第3章 安全の確保,安全の実証及び環境保全
5.環境放射能調査

(2)原子力施設周辺の放射能調査

 原子力発電所等の原子力施設周辺における環境モニタリングについては,周辺公衆の受ける線量が線量限度を十分下回っていることを確認すること,環境における放射性物質の蓄積傾向を把握すること等を目的として,原子力施設設置者,地方公共団体及び国がそれぞれの役割に応じて行っている。
 環境放射線のモニタリング実施体制は図のとおりである。
 さらに,原子力施設が周辺環境に対して与える影響の把握,その影響の軽減方法等に関する研究が,国立試験研究機関,都道府県衛生試験所等で行われている。

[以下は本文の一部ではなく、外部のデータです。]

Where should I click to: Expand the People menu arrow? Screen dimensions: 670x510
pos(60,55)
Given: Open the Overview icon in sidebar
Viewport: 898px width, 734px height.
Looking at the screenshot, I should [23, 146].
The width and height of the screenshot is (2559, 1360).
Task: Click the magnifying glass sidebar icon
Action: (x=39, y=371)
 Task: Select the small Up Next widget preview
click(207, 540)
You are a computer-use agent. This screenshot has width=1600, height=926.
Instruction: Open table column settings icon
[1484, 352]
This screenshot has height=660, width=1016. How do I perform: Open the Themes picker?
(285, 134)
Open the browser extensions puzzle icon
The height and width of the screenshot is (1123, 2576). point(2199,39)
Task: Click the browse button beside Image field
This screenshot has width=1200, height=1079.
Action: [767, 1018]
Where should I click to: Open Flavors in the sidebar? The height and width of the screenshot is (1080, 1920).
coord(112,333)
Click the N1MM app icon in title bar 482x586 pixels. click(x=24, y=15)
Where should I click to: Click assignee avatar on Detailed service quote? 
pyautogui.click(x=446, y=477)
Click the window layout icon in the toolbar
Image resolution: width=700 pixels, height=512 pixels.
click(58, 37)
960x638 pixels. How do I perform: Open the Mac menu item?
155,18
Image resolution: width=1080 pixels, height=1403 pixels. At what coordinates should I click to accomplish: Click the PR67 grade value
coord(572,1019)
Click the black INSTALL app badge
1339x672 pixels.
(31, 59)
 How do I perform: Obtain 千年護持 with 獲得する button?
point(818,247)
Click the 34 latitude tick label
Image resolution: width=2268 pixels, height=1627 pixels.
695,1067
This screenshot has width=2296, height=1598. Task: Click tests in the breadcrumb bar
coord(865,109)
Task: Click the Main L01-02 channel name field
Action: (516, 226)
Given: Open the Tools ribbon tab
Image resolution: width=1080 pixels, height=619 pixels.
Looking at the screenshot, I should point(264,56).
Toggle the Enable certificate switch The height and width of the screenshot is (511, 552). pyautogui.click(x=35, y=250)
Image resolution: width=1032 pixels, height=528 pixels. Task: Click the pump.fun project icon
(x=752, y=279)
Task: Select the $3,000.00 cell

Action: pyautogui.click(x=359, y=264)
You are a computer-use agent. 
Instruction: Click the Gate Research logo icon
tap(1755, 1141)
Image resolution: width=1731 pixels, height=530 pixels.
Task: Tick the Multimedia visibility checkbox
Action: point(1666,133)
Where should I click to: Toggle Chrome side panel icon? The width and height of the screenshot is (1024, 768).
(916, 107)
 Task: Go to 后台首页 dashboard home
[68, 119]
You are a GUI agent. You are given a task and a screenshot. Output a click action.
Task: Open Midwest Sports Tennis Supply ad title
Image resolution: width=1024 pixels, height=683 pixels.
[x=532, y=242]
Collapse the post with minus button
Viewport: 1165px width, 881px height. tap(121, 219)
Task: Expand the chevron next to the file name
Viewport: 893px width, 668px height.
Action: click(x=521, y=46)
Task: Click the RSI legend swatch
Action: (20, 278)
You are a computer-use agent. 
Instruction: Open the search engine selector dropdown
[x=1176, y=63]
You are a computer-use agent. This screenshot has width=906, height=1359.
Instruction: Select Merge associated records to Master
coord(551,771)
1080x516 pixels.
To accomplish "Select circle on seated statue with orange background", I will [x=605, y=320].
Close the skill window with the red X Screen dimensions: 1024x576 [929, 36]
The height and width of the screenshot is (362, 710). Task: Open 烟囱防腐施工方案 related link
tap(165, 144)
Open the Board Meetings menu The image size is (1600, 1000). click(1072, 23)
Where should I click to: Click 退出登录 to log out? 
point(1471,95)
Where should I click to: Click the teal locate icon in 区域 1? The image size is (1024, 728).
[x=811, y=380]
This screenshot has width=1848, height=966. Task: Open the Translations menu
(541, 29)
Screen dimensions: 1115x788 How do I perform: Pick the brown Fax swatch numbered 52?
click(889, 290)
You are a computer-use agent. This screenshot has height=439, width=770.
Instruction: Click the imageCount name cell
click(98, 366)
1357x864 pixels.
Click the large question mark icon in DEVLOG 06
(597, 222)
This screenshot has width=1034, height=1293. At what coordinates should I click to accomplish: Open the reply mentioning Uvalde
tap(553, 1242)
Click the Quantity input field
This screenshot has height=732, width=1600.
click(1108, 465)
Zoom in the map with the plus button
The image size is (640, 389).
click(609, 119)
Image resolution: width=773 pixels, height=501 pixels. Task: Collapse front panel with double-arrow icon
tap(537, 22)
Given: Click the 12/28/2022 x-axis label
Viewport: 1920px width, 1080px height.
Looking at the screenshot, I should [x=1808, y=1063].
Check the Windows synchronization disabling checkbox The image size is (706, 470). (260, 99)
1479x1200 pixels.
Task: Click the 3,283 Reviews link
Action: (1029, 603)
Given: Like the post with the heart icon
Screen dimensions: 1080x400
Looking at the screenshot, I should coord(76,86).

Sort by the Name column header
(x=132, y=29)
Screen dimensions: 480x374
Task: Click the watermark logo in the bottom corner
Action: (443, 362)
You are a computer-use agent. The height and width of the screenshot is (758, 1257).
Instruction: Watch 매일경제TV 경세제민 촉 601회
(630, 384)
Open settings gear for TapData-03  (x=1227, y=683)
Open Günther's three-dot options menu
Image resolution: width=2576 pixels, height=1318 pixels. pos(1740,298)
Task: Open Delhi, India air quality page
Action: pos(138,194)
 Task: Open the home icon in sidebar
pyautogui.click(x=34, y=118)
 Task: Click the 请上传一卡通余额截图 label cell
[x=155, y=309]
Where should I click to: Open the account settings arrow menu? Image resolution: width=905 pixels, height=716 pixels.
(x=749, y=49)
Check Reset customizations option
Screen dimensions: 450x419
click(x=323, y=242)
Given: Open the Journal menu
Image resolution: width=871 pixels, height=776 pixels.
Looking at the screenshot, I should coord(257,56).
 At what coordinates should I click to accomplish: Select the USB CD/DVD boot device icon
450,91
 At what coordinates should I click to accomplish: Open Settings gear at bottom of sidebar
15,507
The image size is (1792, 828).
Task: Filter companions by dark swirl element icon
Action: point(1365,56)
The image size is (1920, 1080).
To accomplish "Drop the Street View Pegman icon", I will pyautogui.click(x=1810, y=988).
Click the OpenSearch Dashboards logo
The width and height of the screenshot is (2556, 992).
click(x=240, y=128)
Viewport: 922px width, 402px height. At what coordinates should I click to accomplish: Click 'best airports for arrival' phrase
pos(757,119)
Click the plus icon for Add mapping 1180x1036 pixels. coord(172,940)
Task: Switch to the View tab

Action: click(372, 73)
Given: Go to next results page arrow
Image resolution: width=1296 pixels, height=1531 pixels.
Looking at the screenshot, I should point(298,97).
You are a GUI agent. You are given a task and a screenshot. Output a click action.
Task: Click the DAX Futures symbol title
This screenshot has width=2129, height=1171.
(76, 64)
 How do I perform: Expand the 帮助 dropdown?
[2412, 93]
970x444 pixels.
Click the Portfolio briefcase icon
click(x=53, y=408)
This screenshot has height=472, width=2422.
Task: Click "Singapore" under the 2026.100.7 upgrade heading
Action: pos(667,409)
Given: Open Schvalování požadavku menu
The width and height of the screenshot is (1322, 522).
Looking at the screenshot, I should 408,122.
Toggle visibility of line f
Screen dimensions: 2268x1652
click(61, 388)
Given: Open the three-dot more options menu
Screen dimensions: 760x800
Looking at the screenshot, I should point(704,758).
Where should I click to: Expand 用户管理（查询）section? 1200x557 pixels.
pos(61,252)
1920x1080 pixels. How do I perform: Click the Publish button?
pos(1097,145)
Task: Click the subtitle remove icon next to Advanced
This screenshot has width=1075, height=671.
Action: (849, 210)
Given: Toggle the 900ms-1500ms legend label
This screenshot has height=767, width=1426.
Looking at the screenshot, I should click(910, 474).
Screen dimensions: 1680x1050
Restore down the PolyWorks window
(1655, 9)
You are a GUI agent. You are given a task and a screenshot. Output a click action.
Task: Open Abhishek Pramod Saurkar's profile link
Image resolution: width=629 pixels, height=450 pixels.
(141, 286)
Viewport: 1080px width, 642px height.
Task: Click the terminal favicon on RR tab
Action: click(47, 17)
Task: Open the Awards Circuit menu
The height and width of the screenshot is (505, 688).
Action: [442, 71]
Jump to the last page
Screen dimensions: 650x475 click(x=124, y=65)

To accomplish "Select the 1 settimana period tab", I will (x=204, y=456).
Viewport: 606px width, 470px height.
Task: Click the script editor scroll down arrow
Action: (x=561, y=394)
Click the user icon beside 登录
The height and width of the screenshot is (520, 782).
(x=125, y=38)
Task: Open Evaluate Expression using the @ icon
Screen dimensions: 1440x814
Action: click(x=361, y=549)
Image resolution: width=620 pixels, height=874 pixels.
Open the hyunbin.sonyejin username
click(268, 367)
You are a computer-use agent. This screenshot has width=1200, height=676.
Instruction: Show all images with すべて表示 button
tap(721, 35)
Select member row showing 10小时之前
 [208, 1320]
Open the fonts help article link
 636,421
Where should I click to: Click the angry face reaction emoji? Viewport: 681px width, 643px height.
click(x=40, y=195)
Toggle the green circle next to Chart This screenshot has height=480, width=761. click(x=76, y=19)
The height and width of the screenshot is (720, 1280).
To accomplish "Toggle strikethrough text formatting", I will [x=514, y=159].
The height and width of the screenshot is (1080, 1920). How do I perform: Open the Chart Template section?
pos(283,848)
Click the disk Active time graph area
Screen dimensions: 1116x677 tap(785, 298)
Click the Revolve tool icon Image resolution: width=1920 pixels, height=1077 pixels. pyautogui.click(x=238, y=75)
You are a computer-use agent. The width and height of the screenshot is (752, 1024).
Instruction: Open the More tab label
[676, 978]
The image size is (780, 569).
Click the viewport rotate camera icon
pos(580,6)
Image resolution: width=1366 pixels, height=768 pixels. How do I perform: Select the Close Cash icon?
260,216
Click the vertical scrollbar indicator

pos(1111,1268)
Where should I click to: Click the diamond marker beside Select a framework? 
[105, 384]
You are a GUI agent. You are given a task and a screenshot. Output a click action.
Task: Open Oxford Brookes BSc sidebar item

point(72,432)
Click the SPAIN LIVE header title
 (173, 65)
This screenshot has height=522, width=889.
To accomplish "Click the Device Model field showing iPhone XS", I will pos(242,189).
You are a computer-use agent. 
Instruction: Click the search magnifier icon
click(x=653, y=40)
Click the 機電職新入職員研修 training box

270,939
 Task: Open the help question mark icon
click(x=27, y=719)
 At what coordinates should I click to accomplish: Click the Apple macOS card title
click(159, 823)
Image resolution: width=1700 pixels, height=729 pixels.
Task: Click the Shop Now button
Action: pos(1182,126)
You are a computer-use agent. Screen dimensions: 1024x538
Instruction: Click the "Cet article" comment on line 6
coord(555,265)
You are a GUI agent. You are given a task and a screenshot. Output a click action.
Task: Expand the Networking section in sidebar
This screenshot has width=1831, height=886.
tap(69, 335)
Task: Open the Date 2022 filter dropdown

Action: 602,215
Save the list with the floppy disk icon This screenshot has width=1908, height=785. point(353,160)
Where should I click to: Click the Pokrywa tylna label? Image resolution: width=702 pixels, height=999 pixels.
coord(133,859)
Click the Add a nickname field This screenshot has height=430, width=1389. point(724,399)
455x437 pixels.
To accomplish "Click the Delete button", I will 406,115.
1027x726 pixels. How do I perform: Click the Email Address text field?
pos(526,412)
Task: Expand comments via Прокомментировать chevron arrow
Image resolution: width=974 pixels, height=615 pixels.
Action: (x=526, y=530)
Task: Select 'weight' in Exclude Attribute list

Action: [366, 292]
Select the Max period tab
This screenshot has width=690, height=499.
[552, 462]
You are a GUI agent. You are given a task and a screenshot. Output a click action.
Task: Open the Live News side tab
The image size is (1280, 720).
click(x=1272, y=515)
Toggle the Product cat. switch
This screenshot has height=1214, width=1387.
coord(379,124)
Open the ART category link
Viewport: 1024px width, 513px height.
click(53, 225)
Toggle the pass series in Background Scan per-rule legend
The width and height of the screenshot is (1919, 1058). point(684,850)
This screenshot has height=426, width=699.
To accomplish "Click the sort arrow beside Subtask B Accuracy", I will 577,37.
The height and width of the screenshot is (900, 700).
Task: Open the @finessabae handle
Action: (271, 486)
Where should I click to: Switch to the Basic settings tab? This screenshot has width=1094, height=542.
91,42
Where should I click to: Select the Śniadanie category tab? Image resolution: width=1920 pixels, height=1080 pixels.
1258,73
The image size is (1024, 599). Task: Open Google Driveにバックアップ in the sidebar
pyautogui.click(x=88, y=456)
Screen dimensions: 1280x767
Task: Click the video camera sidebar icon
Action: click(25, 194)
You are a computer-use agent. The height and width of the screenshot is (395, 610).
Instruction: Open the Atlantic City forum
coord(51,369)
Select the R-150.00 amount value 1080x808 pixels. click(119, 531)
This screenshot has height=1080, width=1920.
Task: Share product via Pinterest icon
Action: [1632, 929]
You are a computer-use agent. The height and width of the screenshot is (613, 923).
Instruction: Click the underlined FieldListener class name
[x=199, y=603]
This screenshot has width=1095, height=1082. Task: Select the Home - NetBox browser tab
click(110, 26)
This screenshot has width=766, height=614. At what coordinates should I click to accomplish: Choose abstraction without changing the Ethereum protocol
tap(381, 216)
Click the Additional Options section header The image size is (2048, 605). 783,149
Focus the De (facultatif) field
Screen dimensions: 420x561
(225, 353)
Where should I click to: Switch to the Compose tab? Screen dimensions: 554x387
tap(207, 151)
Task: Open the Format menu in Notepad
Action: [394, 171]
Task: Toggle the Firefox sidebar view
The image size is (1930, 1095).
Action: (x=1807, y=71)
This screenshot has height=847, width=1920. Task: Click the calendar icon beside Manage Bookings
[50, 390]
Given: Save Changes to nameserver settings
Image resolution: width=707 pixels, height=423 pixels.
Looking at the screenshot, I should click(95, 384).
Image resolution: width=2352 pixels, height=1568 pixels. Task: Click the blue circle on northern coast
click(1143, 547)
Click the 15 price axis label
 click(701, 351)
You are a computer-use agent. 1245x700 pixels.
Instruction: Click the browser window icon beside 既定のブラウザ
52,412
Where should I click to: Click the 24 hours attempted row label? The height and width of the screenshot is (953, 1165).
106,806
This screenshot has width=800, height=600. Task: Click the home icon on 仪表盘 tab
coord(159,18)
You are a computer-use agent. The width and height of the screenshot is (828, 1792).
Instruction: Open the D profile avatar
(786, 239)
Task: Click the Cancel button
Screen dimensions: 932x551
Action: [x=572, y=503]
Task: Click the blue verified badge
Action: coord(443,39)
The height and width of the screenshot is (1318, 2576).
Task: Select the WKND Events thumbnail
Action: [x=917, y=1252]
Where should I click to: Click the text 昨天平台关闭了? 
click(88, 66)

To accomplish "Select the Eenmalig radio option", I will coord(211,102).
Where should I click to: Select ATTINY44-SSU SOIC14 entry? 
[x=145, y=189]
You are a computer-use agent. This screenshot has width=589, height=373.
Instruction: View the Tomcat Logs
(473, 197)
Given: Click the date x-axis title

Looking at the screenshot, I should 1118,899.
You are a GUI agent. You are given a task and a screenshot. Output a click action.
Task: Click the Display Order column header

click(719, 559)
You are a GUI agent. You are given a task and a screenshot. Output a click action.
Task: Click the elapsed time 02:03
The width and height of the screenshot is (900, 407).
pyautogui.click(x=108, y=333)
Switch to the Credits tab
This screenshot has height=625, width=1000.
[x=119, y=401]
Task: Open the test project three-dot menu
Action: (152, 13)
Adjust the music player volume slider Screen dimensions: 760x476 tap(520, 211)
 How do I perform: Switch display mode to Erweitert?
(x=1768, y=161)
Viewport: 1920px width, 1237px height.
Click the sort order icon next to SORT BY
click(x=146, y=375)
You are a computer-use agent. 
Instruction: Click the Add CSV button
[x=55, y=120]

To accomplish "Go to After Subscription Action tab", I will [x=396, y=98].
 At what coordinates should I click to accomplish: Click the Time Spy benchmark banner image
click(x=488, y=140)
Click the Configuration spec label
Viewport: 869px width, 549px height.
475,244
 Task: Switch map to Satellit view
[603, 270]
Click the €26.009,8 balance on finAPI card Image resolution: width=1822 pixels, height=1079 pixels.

 また,従来の環境放射能モニタリングは,主に陸上居住者が念頭に置かれていたが,これに対し,水産業界は,原子力開発利用と漁業との調和を図る観点から,水産サイドに立った海洋環境放射能の評価監視制度の設立を強く要望していた。このため,昭和59年1月より,科学技術庁は電源開発促進対策特別会計による事業として,原子力施設周辺の漁場を中心に海洋環境放射能を調査・分析し,放射能水準を総合的に評価把握する海洋環境放射能総合評価事業を開始した。